-
Notifications
You must be signed in to change notification settings - Fork 83
Description
MD simulations are often not reproducible.
2 reasons for that:
- Randomness in integrators: Langevin adds random contributions to the momenta.
- Non deterministic numerical operations: operations on GPU are often non deterministic: https://docs.pytorch.org/docs/stable/notes/randomness.html
With finite precision float number, operations are not truly commutative, so the order of the operations matters. GPU operations are optimized in such a way it is by default non deterministic.
Is it a problem? No because most of the time, MD is about ergodicity and sampling the correct distributions, the exact trajectory is not important.

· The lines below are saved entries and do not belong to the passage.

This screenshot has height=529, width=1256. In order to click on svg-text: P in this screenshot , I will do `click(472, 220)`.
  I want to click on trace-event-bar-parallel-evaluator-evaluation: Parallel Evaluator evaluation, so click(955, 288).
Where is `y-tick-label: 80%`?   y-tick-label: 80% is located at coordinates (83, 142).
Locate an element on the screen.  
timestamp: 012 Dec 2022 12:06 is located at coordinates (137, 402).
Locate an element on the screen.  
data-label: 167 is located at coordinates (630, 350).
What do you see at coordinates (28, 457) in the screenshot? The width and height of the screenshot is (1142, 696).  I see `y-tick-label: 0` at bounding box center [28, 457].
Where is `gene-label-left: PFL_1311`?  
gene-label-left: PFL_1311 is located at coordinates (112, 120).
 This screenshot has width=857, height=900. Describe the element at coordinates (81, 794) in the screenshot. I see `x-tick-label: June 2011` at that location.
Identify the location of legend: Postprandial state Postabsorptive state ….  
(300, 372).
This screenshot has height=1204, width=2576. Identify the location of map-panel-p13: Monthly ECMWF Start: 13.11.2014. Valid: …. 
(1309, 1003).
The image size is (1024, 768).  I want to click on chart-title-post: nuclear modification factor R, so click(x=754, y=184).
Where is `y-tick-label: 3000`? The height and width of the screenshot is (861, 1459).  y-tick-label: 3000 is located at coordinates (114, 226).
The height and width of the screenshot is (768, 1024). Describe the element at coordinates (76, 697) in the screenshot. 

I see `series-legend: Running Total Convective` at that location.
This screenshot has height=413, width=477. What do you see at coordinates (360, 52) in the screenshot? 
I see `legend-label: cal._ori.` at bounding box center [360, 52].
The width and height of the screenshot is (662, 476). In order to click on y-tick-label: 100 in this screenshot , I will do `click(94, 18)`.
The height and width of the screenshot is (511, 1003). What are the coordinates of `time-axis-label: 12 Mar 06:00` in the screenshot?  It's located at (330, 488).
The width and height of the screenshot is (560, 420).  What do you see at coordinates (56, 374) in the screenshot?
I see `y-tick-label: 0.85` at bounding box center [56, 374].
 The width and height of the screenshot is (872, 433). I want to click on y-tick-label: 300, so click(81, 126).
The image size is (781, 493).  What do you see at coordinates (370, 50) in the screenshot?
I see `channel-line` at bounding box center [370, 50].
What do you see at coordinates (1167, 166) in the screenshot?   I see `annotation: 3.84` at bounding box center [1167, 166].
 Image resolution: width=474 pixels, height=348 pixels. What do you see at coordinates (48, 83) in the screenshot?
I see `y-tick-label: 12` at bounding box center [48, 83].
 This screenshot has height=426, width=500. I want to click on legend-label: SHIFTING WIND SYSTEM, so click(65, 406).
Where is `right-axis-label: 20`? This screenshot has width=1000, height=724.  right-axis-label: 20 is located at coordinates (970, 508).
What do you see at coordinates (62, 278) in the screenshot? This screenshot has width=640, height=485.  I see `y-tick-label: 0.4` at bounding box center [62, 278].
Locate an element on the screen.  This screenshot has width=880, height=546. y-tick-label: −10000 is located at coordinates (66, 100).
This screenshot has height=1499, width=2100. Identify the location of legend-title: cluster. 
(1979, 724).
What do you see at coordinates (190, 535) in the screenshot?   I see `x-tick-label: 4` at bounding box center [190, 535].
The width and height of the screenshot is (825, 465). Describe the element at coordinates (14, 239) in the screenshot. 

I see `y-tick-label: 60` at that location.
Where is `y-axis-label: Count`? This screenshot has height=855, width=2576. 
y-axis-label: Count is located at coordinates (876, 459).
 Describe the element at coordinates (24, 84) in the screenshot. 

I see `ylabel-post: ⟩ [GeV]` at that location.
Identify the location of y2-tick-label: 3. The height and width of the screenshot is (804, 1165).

But if you really care about reproducibility, you can use at the beginning of a script:
torch.use_deterministic_algorithms(True)
You will probably get an error from CuBlas saying:
RuntimeError: Deterministic behavior was enabled with either torch.use_deterministic_algorithms(True) or at::Context::setDeterministicAlgorithms(true), but this operation is not deterministic because it uses CuBLAS and you have CUDA >= 10.2. To enable deterministic behavior in this case, you must set an environment variable before running your PyTorch application: CUBLAS_WORKSPACE_CONFIG=:4096:8 or CUBLAS_WORKSPACE_CONFIG=:16:8. For more information, go to https://docs.nvidia.com/cuda/cublas/index.html#results-reproducibility
With that, a deterministic script is obtained by using:
torch.use_deterministic_algorithms(True)
os.environ["CUBLAS_WORKSPACE_CONFIG"] = ":4096:8"
An example would be great to show the difference between non deterministic runs with Nosé Hoover (deterministic integrator).